SUPPLIED RECORDS below:
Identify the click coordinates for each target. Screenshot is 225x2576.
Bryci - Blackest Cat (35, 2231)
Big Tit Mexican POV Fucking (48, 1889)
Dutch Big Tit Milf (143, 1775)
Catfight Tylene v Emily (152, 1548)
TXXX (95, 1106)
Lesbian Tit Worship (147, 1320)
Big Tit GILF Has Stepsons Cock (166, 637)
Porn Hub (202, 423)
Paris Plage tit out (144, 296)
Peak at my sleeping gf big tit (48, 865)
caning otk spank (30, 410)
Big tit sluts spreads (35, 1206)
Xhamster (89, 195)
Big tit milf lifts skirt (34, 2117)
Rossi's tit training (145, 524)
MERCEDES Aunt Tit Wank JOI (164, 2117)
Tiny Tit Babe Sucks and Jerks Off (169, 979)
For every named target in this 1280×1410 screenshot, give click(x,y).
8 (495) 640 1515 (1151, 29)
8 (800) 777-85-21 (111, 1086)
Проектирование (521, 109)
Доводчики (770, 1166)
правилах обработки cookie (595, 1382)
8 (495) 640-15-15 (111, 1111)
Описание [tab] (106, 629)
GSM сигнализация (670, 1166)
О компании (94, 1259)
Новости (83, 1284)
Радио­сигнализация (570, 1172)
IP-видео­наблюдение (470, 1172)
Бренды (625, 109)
End of SUPPLIED RECORDS.
GOAL OF THE EXERCISE: All the records above need to be printed exactly.

RESPONSE TO THE EXERCISE:
Identify the click coordinates for each target. Screenshot is 225x2576.
Bryci - Blackest Cat (35, 2231)
Big Tit Mexican POV Fucking (48, 1889)
Dutch Big Tit Milf (143, 1775)
Catfight Tylene v Emily (152, 1548)
TXXX (95, 1106)
Lesbian Tit Worship (147, 1320)
Big Tit GILF Has Stepsons Cock (166, 637)
Porn Hub (202, 423)
Paris Plage tit out (144, 296)
Peak at my sleeping gf big tit (48, 865)
caning otk spank (30, 410)
Big tit sluts spreads (35, 1206)
Xhamster (89, 195)
Big tit milf lifts skirt (34, 2117)
Rossi's tit training (145, 524)
MERCEDES Aunt Tit Wank JOI (164, 2117)
Tiny Tit Babe Sucks and Jerks Off (169, 979)
For every named target in this 1280×1410 screenshot, give click(x,y).
8 (495) 640 1515 (1151, 29)
8 (800) 777-85-21 (111, 1086)
Проектирование (521, 109)
Доводчики (770, 1166)
правилах обработки cookie (595, 1382)
8 (495) 640-15-15 (111, 1111)
Описание [tab] (106, 629)
GSM сигнализация (670, 1166)
О компании (94, 1259)
Новости (83, 1284)
Радио­сигнализация (570, 1172)
IP-видео­наблюдение (470, 1172)
Бренды (625, 109)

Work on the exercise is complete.